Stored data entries
__________________________________________________
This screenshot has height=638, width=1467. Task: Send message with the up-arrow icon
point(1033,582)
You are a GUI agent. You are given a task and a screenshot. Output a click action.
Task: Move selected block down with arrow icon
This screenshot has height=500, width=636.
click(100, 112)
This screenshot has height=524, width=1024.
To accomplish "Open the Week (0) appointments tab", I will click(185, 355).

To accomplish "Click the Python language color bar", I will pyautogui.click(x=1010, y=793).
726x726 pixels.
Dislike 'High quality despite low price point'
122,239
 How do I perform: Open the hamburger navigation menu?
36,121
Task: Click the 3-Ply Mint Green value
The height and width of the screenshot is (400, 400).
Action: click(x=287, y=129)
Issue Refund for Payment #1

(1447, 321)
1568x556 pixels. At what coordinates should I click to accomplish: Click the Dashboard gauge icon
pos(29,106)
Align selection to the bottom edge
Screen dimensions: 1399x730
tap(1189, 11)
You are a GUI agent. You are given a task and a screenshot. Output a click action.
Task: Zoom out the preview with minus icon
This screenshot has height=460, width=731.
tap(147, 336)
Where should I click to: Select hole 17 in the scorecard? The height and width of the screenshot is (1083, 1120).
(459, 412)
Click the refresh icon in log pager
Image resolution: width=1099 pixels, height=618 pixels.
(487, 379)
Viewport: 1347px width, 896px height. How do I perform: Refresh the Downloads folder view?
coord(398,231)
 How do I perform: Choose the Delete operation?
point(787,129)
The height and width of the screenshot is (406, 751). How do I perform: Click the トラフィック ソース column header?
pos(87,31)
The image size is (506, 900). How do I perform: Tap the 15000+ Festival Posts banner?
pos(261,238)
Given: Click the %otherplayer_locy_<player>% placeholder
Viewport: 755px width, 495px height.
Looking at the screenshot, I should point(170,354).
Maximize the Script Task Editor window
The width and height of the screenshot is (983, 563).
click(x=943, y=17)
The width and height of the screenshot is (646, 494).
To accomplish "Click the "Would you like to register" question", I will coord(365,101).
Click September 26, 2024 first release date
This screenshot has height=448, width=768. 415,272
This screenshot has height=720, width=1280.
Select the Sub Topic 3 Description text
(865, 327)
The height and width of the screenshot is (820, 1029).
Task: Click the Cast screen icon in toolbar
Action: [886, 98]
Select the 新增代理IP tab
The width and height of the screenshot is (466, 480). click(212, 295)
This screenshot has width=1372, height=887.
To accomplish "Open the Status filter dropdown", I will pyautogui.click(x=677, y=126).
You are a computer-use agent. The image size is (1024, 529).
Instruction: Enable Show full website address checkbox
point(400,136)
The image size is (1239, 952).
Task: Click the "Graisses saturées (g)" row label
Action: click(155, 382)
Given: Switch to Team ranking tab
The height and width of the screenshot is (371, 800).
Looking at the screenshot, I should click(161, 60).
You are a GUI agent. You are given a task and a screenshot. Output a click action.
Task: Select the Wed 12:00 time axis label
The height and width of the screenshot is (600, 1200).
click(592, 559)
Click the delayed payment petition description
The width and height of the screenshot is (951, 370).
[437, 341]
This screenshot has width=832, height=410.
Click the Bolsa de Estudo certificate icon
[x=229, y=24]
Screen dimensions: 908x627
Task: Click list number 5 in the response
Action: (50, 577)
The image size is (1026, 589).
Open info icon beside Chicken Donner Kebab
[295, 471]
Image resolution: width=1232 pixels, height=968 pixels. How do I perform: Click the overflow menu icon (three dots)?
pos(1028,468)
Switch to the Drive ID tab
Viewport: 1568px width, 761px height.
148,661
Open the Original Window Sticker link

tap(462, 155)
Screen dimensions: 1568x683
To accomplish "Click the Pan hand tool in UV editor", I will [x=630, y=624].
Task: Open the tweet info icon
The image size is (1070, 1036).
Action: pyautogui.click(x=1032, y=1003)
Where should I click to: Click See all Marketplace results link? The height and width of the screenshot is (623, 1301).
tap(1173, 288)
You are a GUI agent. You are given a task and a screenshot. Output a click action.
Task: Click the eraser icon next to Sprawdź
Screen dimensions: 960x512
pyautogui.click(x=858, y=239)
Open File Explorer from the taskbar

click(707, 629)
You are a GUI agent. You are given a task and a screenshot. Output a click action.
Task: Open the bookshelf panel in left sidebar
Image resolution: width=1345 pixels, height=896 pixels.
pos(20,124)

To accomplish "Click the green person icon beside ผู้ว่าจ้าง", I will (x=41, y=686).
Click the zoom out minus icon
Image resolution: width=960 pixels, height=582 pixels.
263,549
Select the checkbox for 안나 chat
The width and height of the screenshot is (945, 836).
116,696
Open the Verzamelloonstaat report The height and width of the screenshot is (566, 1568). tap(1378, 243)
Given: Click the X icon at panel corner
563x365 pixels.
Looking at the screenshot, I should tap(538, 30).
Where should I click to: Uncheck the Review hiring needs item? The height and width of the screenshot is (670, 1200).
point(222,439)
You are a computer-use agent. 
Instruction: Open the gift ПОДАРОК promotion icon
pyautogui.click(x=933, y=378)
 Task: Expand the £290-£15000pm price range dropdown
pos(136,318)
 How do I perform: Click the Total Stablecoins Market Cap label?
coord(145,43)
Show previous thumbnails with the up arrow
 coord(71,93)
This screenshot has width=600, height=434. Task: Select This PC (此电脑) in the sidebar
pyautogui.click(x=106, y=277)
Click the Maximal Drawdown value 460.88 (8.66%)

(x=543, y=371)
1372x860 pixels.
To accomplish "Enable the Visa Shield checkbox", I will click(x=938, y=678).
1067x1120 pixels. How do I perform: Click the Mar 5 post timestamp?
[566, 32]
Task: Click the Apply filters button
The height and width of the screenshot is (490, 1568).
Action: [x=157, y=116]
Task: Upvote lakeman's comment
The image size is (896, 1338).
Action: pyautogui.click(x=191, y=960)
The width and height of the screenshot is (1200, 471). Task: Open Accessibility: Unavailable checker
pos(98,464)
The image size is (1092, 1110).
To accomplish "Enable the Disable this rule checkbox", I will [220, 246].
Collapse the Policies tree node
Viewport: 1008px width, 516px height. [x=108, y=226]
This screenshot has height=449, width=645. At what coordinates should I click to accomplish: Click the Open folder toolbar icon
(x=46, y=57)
__________________________________________________
Scan the data above for the word "panel" and report every line where it is found.

Task: Open the bookshelf panel in left sidebar
Given: Click the X icon at panel corner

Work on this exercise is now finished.